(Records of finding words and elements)
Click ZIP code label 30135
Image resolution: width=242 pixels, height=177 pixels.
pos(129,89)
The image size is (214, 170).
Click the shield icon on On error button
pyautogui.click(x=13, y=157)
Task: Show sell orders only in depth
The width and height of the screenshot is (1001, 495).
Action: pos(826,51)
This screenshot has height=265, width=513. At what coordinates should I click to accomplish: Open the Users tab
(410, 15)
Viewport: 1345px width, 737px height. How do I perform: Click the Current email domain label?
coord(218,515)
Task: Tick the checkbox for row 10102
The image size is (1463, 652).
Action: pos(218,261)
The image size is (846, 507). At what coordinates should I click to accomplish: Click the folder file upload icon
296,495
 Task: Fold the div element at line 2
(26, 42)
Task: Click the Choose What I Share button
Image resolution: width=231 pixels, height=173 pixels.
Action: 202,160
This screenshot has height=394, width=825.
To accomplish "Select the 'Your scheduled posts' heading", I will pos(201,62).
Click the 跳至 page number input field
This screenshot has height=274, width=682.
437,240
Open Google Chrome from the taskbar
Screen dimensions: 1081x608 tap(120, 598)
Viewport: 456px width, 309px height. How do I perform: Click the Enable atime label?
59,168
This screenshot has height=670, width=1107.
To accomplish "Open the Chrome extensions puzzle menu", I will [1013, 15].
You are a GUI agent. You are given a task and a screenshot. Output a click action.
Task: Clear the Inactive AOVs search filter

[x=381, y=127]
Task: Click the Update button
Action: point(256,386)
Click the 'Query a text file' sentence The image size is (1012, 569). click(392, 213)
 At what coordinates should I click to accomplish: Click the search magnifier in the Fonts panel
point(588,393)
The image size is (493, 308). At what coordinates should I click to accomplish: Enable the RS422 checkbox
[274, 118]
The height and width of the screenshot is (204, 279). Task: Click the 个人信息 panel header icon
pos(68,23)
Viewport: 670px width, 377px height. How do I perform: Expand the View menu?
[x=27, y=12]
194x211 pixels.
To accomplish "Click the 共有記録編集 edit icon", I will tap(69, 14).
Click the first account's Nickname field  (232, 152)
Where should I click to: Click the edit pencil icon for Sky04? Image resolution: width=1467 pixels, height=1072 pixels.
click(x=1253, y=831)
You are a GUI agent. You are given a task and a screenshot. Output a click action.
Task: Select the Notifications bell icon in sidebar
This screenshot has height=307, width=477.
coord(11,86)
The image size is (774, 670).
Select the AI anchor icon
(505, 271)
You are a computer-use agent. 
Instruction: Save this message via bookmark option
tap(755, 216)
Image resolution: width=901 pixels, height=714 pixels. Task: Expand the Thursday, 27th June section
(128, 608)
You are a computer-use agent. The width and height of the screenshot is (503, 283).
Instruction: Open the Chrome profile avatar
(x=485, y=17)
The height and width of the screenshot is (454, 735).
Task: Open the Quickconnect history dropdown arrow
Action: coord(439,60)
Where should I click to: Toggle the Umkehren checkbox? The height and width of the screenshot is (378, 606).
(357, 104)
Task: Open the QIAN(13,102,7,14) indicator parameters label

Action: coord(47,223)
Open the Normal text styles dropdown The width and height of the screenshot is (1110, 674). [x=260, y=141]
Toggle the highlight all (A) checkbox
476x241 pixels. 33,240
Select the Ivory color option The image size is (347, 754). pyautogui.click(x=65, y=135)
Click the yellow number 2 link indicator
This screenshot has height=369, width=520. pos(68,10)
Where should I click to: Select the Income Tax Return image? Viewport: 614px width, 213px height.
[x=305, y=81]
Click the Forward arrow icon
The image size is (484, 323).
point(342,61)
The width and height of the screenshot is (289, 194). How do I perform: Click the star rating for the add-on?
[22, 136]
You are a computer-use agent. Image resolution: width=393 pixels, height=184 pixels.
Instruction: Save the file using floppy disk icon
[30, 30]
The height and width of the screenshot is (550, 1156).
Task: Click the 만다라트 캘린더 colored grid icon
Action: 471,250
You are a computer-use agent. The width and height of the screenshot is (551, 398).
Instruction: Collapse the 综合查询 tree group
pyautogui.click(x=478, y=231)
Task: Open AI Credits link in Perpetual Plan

*Directive*. Output everything in the data from the line containing "Click the 'Query" down to the line containing "Action: coord(47,223)" as a numbered list, leaving out blank lines.

*Exercise output*.
1. Click the 'Query a text file' sentence The image size is (1012, 569). click(392, 213)
2.  At what coordinates should I click to accomplish: Click the search magnifier in the Fonts panel
3. point(588,393)
4. The image size is (493, 308). At what coordinates should I click to accomplish: Enable the RS422 checkbox
5. [274, 118]
6. The height and width of the screenshot is (204, 279). Task: Click the 个人信息 panel header icon
7. pos(68,23)
8. Viewport: 670px width, 377px height. How do I perform: Expand the View menu?
9. [x=27, y=12]
10. 194x211 pixels.
11. To accomplish "Click the 共有記録編集 edit icon", I will tap(69, 14).
12. Click the first account's Nickname field  (232, 152)
13. Where should I click to: Click the edit pencil icon for Sky04? Image resolution: width=1467 pixels, height=1072 pixels.
14. click(x=1253, y=831)
15. You are a GUI agent. You are given a task and a screenshot. Output a click action.
16. Task: Select the Notifications bell icon in sidebar
17. This screenshot has height=307, width=477.
18. coord(11,86)
19. The image size is (774, 670).
20. Select the AI anchor icon
21. (505, 271)
22. You are a computer-use agent. 
23. Instruction: Save this message via bookmark option
24. tap(755, 216)
25. Image resolution: width=901 pixels, height=714 pixels. Task: Expand the Thursday, 27th June section
26. (128, 608)
27. You are a computer-use agent. The width and height of the screenshot is (503, 283).
28. Instruction: Open the Chrome profile avatar
29. (x=485, y=17)
30. The height and width of the screenshot is (454, 735).
31. Task: Open the Quickconnect history dropdown arrow
32. Action: coord(439,60)
33. Where should I click to: Toggle the Umkehren checkbox? The height and width of the screenshot is (378, 606).
34. (357, 104)
35. Task: Open the QIAN(13,102,7,14) indicator parameters label
36. Action: coord(47,223)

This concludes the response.